Keeping Up with Frank

How I Came to Love Physics, and Other Mysteries of the Universe

December 17, 2018

I hated physics in high school. I never understood the point of learning about the forces of nature. Chemistry was much more exciting. You could create fun experiments that would foam and fizz. Physics was boring. That is, until 10 years ago when someone gave me a copy of The Fabric of the Cosmos, by Brian Greene. 

The first time I picked it up, it was a slog. I had to pause often, trying to picture some of the complex ideas he was trying to explain. Thankfully, Greene has an amazing gift in his ability to describe abstract physical principles in a manner that allows the layperson to not only grasp those ideas, but be entertained in the process. He takes us on a journey of discovery, starting with classic Newtonian physics, to Einstein’s relativity and finally to the wacky world of quantum physics.
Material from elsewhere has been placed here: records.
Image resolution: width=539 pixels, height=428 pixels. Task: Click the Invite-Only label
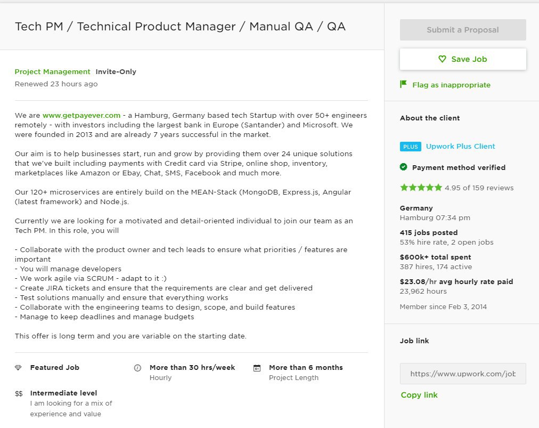tap(116, 71)
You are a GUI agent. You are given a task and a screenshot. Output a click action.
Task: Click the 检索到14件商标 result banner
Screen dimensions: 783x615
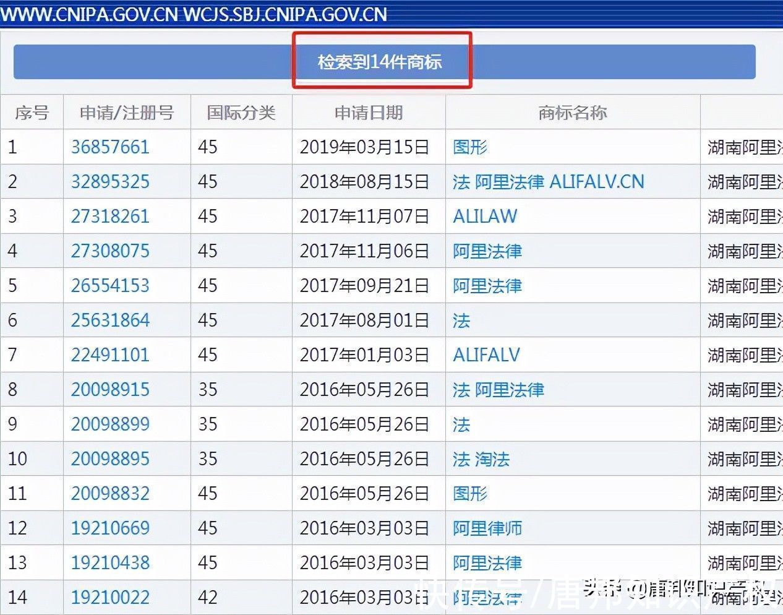[x=381, y=61]
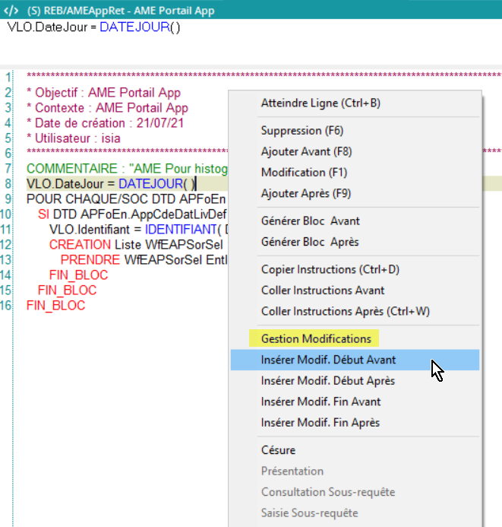This screenshot has height=527, width=502.
Task: Choose Atteindre Ligne (Ctrl+B) from context menu
Action: [320, 103]
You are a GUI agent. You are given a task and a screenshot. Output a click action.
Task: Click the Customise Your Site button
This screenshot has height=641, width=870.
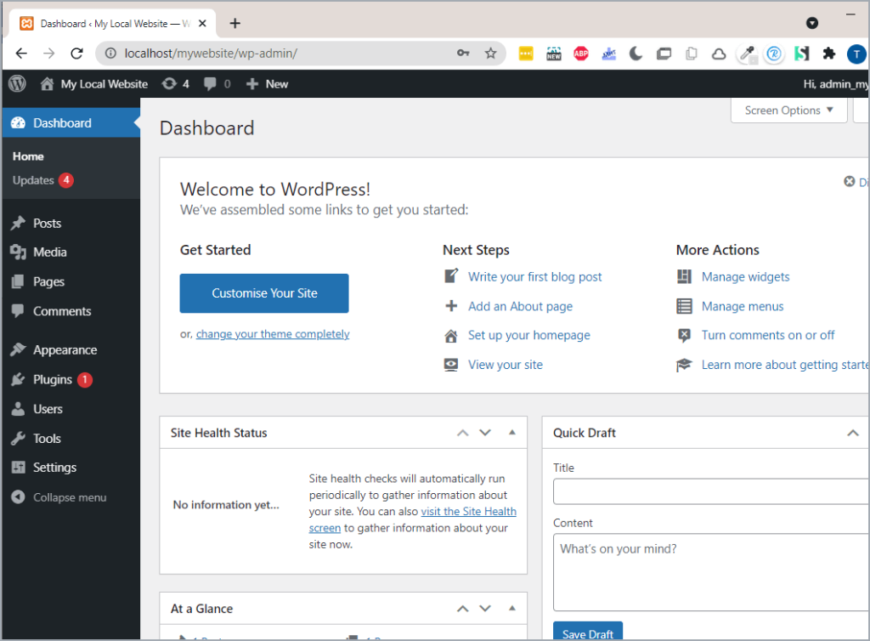pyautogui.click(x=264, y=293)
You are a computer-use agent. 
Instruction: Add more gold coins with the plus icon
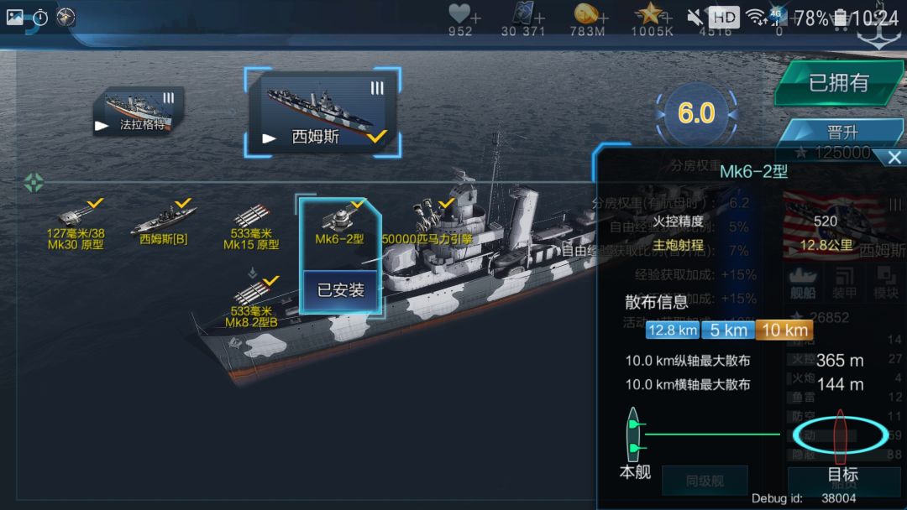coord(603,18)
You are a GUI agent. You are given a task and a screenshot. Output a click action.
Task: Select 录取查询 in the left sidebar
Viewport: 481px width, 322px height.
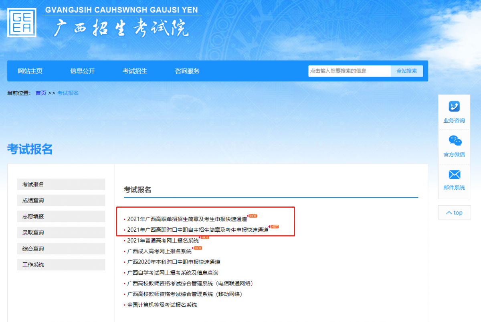pyautogui.click(x=61, y=233)
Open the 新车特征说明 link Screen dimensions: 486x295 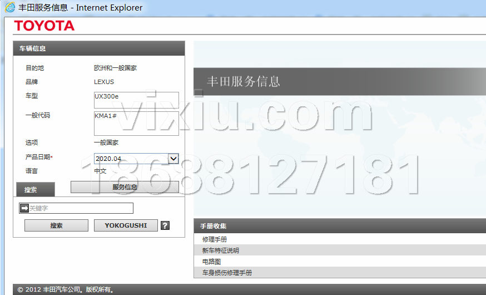pyautogui.click(x=221, y=250)
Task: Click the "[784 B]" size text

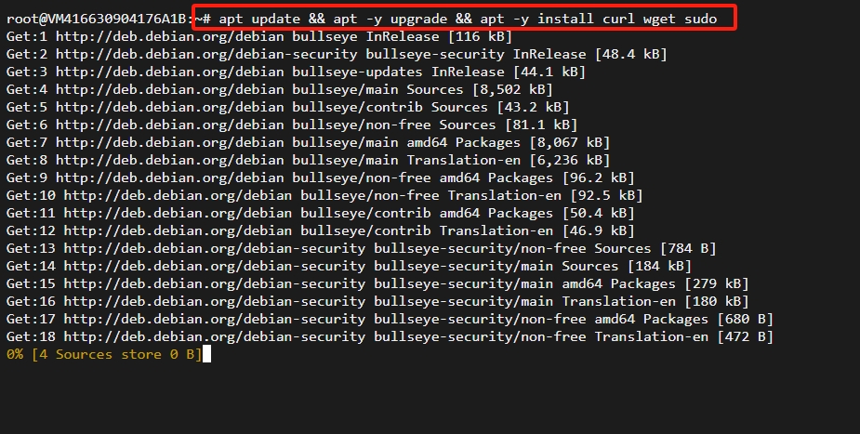Action: [x=688, y=248]
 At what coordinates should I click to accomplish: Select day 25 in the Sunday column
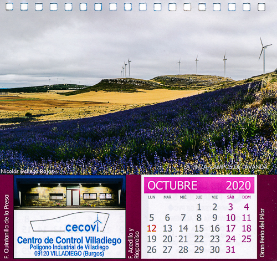[247, 239]
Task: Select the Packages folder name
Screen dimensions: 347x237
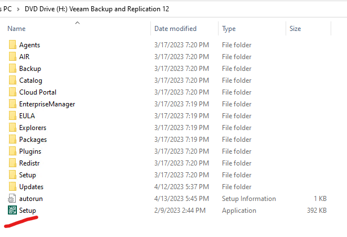Action: (33, 140)
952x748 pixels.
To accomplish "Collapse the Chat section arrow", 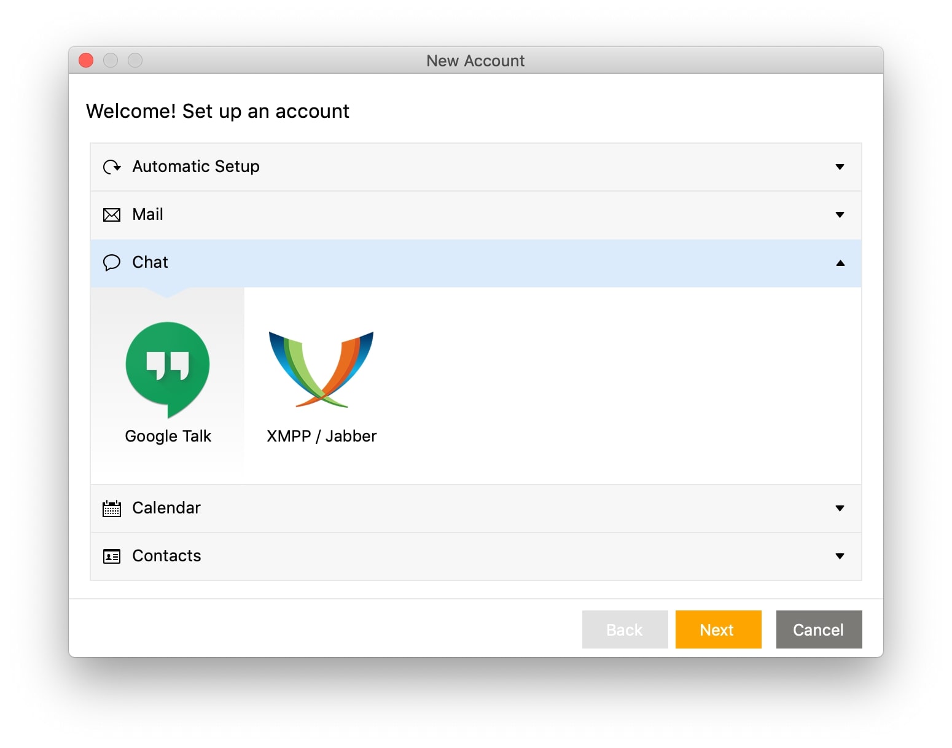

Brian Greene is the author of The Fabric of the Cosmos. 

What makes the subject of physics so fascinating is that it challenges our entire perception of reality. For example, we generally perceive time as moving in one direction and at constant rate of change. Well, as Einstein theorized and we have since proven, that’s not how time actually works. Time is not constant. It is intertwined with space in what Einstein referred to as spacetime. Many things influence time, including gravity, speed, distance and direction. In Einstein’s words, “the distinction between the past, present and future is only a stubbornly persistent illusion.”

And if you think that’s cool, wait until Greene starts to explain quantum theory and its many offshoots. The behaviour of things very small, at the atom and particle level, gets really weird. (For those in need of a quick review, atoms are the stuff that everything is made of, while particles are the stuff that atoms are made of.) Research of particle behaviour has provided us with many new puzzles, such as: Why do particles exist only as waves of probability until the precise moment we observe the particle? And why do two “entangled” particles that are separated – even at infinite distances – have a mysterious, simultaneous connection? It’s this last question that is one of the yet-to-be explained contradictions between what we know about relativity and what we have observed about quantum mechanics that has prevented us from coming up with a “unified” and proven explanation of how the universe works. 

Greene addresses unified theories, specifically String theory and M-theory. The by-products of these are some bizarre possibilities, such as additional dimensions beyond the four we perceive as reality (the three spatial dimensions, plus time). Additionally, rather than just the one universe we are aware of, it’s possible there is an infinite number of universes out “there” ... somewhere.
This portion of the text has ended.